# T-Gone for Tinnitus, anyone tried it?



## [rula] (Jan 16, 2005)

so there's this site that sells $40 bottled herbal cures for 12 different types of Tinnitus, my most annoying and hated symptom, ever! anyone tried this stuff? did it work/suck? i need to kill the mosquito that's buzzing inside my head!

http://www.t-gone.com/tinnitus/tinnitus_frame.asp

-ru


----------



## grandma-stole-my-wheels (Nov 17, 2004)

I hate to say this, but there is 'no' mosquito in your head. No type of wildlife can effect Rula no' more, it is prohibited by law.
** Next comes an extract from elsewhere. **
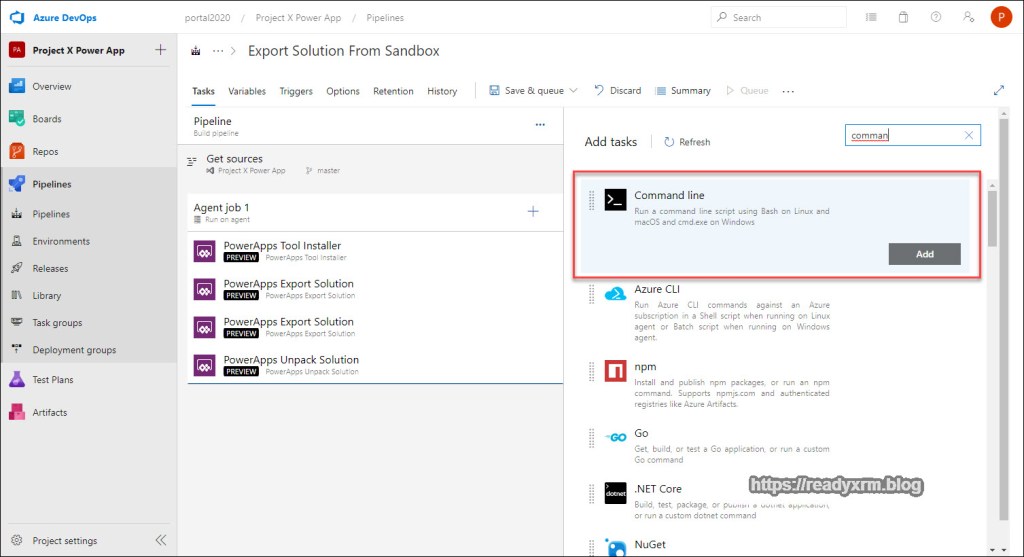Click the Azure DevOps logo icon
The image size is (1024, 557).
[16, 17]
This symptom if recurring -can- be the effect of tranquiliser tolerance, or withdrawal from a medicine? 'due to very minor faulty fluctuations in nerve signals while you body is readjusting to the intake of this stuff, or are becoming dependently effected by a certain number of meds.

Auditory nerve!

I had a lot of tinnitus while I had dp/dr, but because of the dp/dr I was taking 'medicines' which then gave me tinnitus. Then I was like, why do I now also have tinnitus? Is this what dp/dr does lol, or just a side-effect.
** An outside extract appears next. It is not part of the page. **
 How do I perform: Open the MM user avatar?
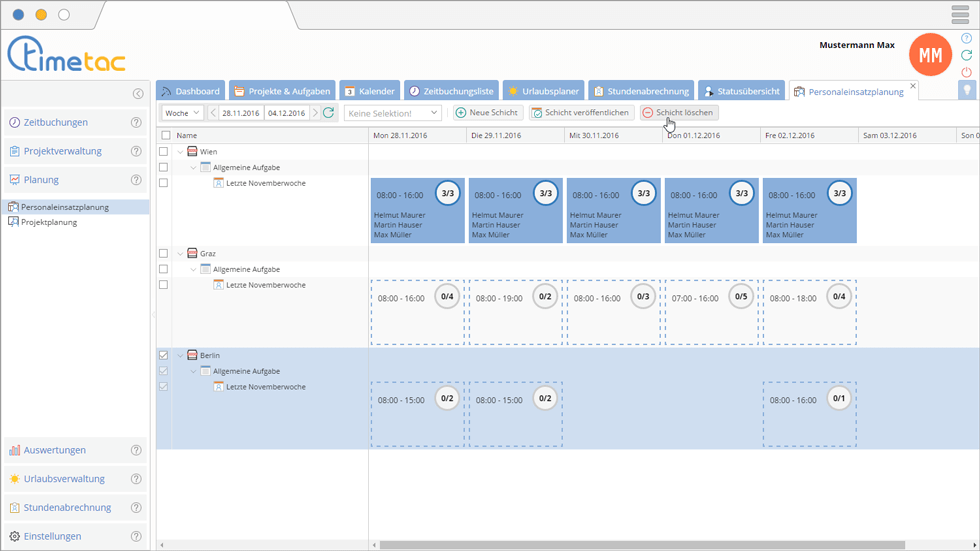[930, 56]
The best thing that helped me with this was to stop listening to tinnitus 'inducement' trance tapes on my walkman though. 

Bing.
GrAnDmA!


----------



## [rula] (Jan 16, 2005)

dear GrAnDmA,

i thought you only listened to Tom Petty...did Tom cause your tinnitus?? yea, i told you that music was awful. 
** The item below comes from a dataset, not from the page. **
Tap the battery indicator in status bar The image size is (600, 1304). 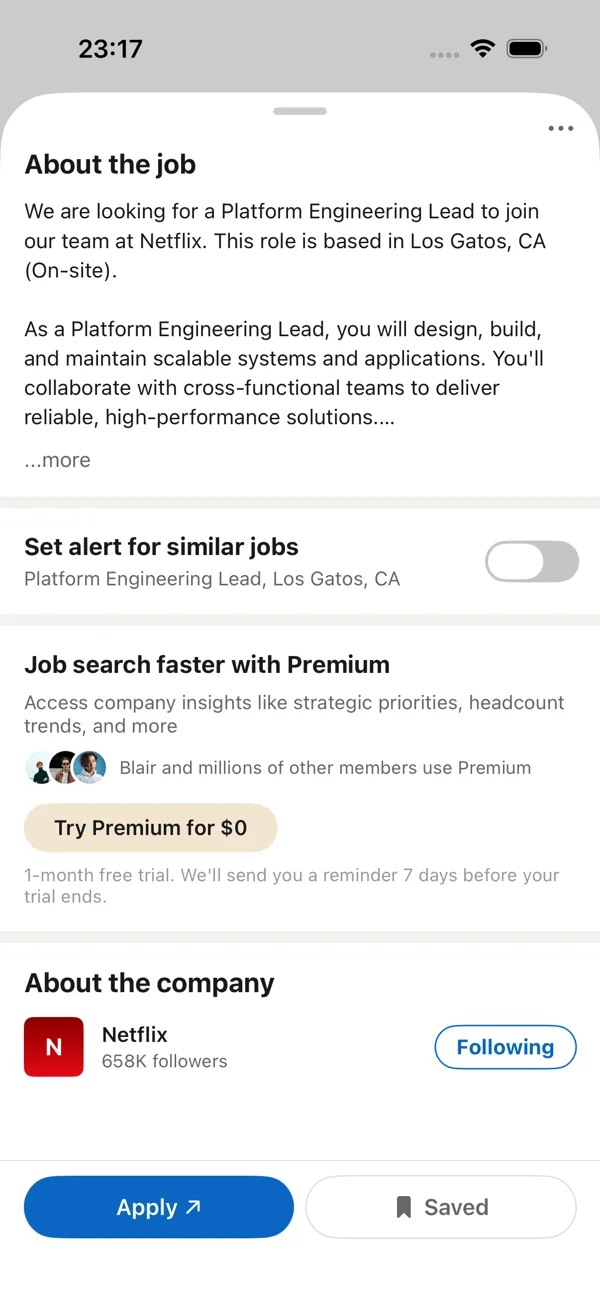[x=526, y=49]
ok, so *my* tinnitus started waaay before i ever took any meds, before i even knew what a benzo tranquilizer was. so as much as i'd love to think that when i'm off this last .5 mg klonopoison it's going to stop...it's probably not going to.

so Bing back to you.
-ru


----------



## Darek (Jul 14, 2005)

For me, I was taking SSRI (Zoloft) and Clonazepam to try to fight the DP/DR, but unfortunately, either one of these medication made my slight tinnitus a big problem.. so I suppose it?s not DP/DR itself that causes tinnitus, it?s the medication (at least it makes it worse).


----------



## Guest (Sep 12, 2005)

Sorry, changed my nick from darek to dark (forgot password).

And by the way, as my tinnitus didn?t lower a bit, I wouldn?t believe that homeopathy would help (tried it a lot). Tinnitus is a problem of neurons in the brain, and how could some herbs affect that, huh?

So - the only relief I found is here, on this web of this therapy:

http://www.tinnitus.org/

It really helps me a lot (but you HAVE to study it and try to make the best out of it).

Also talk about it with your doc (to get the maskers and stuff - I try to live without it, but maybe I?ll give it a shot).


----------